Historinhas / POR Johnny Guimaraes
15 de setembro de 2020

Todos os bichos

Pedrinho decidiu que ele tem todos os bichos da natureza, inclusive os de verdade, aqui em casa. Acontece que esta decisão trouxe para a família algumas situações embaraçosas.

Como entrar, por exemplo, com todos os animais no elevador?

– Apertam com os chifres os botões do painel, óbvio. E para abrir a porta, usam as orelhas – respondeu o menino.

E todos os bichos moram dentro do apartamento, desde então, até os maiores e pescoçudos.

Os que voam, fazem ninho nas nossas janelas, postes vizinhos e em alguns telhados. Mas o habitat é aqui e ponto final.

O urso está no banheiro, e é melhor tomar cuidado quando abrir a porta para não ferir o bichinho.

Ontem à noite, deitamos na cama de casal para assistirmos ao espetáculo dos bichos marinhos lá embaixo, perto dos chinelos. Os tubarões tentavam nos pegar. Golfinhos faziam manobras repetitivas. Tartarugas se exibiam e batiam forte os cascos na madeira do estrado. A cama era nosso bote e salvação. Ao menor sinal de uma abocanhada, voltávamos sorrindo para o centro dos lençóis.

Todos os bichos da natureza também se adaptaram fácil ao automóvel da família, de porta-malas largo.

Melhor assim, porque nunca aceitam ficar a sós no apartamento.

O embarque é simples: é só esperar um minuto a mais, alongando o ritual de apertar o cinto, vestir as máscaras etc, que os bichos, adestrados, já pulam para dentro, junto com o menino.

Se alojam como podem no bagageiro, porta-luvas e chegam a se sentar no volante, conforme o encaixe.

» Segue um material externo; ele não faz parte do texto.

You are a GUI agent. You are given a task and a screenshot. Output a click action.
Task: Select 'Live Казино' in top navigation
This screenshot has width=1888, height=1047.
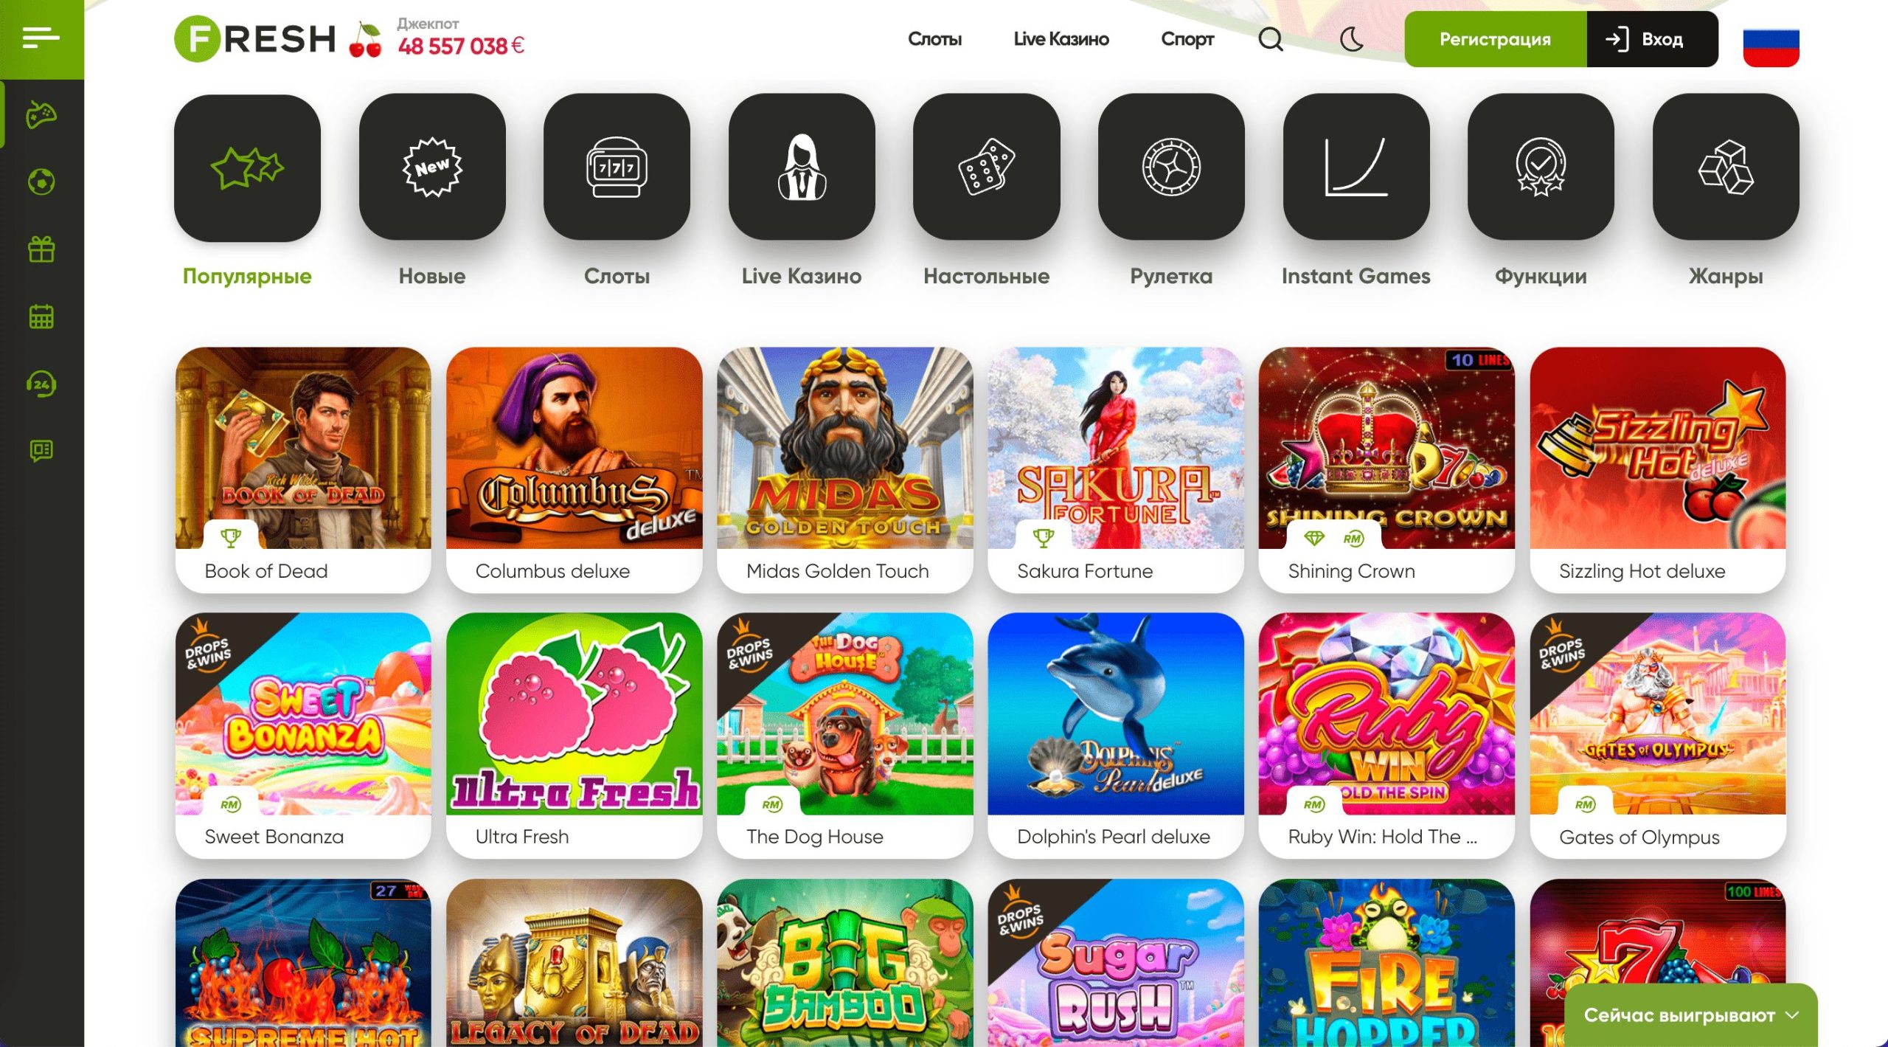pos(1061,39)
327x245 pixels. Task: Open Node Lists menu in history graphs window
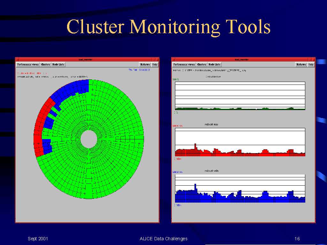click(214, 64)
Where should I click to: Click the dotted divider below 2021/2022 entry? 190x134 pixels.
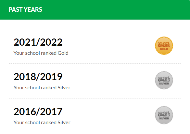(95, 63)
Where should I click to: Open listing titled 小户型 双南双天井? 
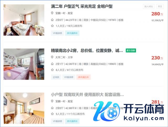tap(87, 95)
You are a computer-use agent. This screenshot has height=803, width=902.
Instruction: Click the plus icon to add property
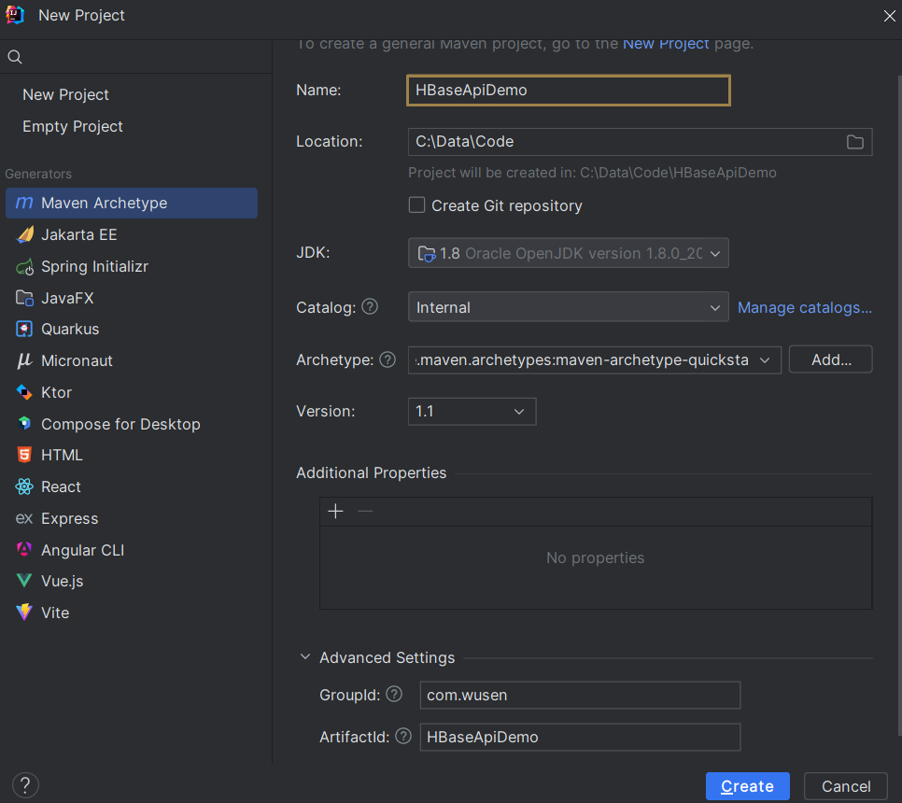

Vez em quando, ao chegarmos ao sítio do vovô, é só abrir a porta para que os bichos saiam em debandada, alguns em revoada, tomando seu espaço de direito.

Um dia, perguntei:

– Pedro, mas você tem todos os bichos mesmo, até jabuti?

– Claro, pai, não quero que pergunte – ralhou comigo. Tenho todos os bichos da natureza, reais e de mentirinha, e jabuti é um bicho, né! – resolvido.

– E libélula? – insisti.

– O que é libélula? – inquiriu, curioso.

– Um inseto – expliquei.

– Então, sim, se tenho todos! – ralhou de novo.

–  Não me pergunte que me irrito! Já disse que tenho todos os bichos da natureza! – e nunca mais questionei.

Me fascino com o entusiasmo dele ao descobrir uma nova espécie, alargando assim sua posse e riqueza.

Temos aprendido a conviver com os bichos nesta quarentena.

Às vezes, tenho certa preguiça em pensar na limpeza. Imaginem tanto cocô.

Às vezes, tenho muita preocupação, quando penso nos custos da alimentação. Quilos e quilos de ração e carne e capim, tão caros.

Mas o maior receio é pensar nas prováveis disputas de território.

Até hoje, parece que vivem em harmonia, junto com os
dinossauros, tratores, forte apache e pistas de carrinhos. A dificuldade é manter a paz com os objetos dos adultos, que, vira e mexe, se espatifam pelo chão.

Não tenho medo de nenhum dos bichos da natureza do Pedro.

Tenho medo é de que o tempo não consiga mantê-los em
nossa cercania.

Tenho medo de que o tempo permita que o cavalo saia a galope, que se afaste; de que o elefante penetre numa floresta distante; de que o gavião busque um cume; de que os insetos brilhem e eu nem os veja.

Um dia, talvez, e tomara que demore uma infinidade, o avestruz e o “tamanho do A” (assim mesmo, rs) serão engolidos pelo tempo, este predador monstruoso.